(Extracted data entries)
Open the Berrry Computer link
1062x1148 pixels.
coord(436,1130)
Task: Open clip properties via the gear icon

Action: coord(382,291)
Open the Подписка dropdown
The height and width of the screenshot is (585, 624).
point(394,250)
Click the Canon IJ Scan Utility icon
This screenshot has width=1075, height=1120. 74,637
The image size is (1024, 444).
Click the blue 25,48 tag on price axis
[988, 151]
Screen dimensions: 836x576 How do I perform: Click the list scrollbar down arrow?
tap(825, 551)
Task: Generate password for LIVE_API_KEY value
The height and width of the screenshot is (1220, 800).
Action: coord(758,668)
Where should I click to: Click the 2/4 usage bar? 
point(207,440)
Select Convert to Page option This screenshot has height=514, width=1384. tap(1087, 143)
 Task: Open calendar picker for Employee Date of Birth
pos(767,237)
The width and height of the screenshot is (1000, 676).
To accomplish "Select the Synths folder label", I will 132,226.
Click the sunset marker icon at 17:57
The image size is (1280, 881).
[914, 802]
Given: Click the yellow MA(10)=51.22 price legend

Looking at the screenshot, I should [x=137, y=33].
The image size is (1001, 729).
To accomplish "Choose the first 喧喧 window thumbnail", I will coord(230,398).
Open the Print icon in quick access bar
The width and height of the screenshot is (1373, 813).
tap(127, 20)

## DIRECTIONS
Output all the lines above, matching them word for word.

## TASK OUTPUT
Open the Berrry Computer link
1062x1148 pixels.
coord(436,1130)
Task: Open clip properties via the gear icon

Action: coord(382,291)
Open the Подписка dropdown
The height and width of the screenshot is (585, 624).
point(394,250)
Click the Canon IJ Scan Utility icon
This screenshot has width=1075, height=1120. 74,637
The image size is (1024, 444).
Click the blue 25,48 tag on price axis
[988, 151]
Screen dimensions: 836x576 How do I perform: Click the list scrollbar down arrow?
tap(825, 551)
Task: Generate password for LIVE_API_KEY value
The height and width of the screenshot is (1220, 800).
Action: coord(758,668)
Where should I click to: Click the 2/4 usage bar? 
point(207,440)
Select Convert to Page option This screenshot has height=514, width=1384. tap(1087, 143)
 Task: Open calendar picker for Employee Date of Birth
pos(767,237)
The width and height of the screenshot is (1000, 676).
To accomplish "Select the Synths folder label", I will 132,226.
Click the sunset marker icon at 17:57
The image size is (1280, 881).
[914, 802]
Given: Click the yellow MA(10)=51.22 price legend

Looking at the screenshot, I should [x=137, y=33].
The image size is (1001, 729).
To accomplish "Choose the first 喧喧 window thumbnail", I will coord(230,398).
Open the Print icon in quick access bar
The width and height of the screenshot is (1373, 813).
tap(127, 20)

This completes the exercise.